> **提示本文**:
2019年12月にZOZOを退社した田端信太郎氏が20年8月3日、キャンピングカーのシェアリングサービスを展開するCarstay(東京・新宿)のCMO(最高マーケティング責任者)に就任した。ZOZO退社後はオンラインサロンやYouTubeへの動画投稿など、個人活動を中心としてきた田端氏。身をもって体感したYouTubeの競争環境の厳しさやCMO就任の理由を語った。

田端 信太郎氏
Carstay CMO(最高マーケティング責任者)
1975年10月生まれ。新卒で入社したNTTデータを経て、リクルートでフリーマガジン「R25」の立ち上げや広告営業の責任者を務める。2005年ライブドア入社12年、NHN Japan(現LINE)執行役員に就任し、広告事業部門を統括。14年、上級執行役員法人ビジネス担当に就任。18年3月からスタートトゥデイ(現ZOZO)コミュニケーションデザイン室の室長に就任し、19年12月に退職。20年8月より現職

田端さんは200人超が参加するオンラインサロンなど収入基盤ができていますよね。現場仕事からは身を引くものだと思っていました。

正直、収入はあります。ZOZOを辞めた当初は正直に言うと、空いた時間でYouTuberみたいなことをやりたかったし、それを今でもやりたい気持ちがあります。新型コロナウイルス感染拡大以降はさらに時間に余裕ができたのでYouTubeのチャンネルを開設し、自分で動画を編集して投稿しています。ですが、なかなか競争が厳しい。時間をかけて編集すると、視聴数は伸びる。それはいい経験ですが、それを毎日やりたいかというと、そうではないと20年5月ごろは悩んでいました。

田端さんでもYouTuberへの道は難しいんですね。

> **実施事項**: 提示本文によると、田端信太郎氏が20年8月3日に就任した役職は何ですか。 以下のデータは、提示本文とは別の出典から取得したものです。

保存済み項目:

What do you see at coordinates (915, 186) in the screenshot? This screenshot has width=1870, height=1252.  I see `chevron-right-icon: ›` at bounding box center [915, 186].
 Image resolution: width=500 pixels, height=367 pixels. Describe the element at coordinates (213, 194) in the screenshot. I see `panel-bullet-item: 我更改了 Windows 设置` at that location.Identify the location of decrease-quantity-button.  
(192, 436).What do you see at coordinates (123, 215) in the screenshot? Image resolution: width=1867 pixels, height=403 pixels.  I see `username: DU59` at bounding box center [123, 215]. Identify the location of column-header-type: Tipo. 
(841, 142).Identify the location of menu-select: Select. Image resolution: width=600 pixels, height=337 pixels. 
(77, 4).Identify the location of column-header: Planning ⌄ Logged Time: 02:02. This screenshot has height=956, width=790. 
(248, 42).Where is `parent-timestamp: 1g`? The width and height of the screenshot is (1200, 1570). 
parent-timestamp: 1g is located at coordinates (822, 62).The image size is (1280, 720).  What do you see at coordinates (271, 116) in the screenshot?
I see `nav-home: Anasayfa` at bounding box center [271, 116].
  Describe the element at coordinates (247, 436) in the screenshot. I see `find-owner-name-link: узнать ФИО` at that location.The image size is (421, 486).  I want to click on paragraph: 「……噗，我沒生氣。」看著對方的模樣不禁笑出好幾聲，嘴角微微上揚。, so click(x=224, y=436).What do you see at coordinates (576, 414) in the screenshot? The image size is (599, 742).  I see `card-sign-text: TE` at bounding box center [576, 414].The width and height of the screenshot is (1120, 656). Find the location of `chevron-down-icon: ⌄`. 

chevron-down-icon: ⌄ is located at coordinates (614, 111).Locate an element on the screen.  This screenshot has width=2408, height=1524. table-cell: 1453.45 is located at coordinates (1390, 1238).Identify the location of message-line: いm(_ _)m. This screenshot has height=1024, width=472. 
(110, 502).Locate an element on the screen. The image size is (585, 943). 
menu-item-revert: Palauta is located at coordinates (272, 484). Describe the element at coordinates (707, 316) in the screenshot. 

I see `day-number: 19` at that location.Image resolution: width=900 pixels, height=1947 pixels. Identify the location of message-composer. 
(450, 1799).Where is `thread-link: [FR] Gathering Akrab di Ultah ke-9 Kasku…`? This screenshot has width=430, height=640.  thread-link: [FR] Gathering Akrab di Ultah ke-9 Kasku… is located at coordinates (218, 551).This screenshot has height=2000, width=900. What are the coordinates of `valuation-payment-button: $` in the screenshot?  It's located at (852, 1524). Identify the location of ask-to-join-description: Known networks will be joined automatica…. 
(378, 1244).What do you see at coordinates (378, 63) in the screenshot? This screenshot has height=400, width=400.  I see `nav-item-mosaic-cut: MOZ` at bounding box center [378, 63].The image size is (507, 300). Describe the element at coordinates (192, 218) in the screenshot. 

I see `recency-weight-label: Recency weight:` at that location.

> **本課題の結果**: キャンピングカーのシェアリングサービスを展開するCarstayのCMO(最高マーケティング責任者)です。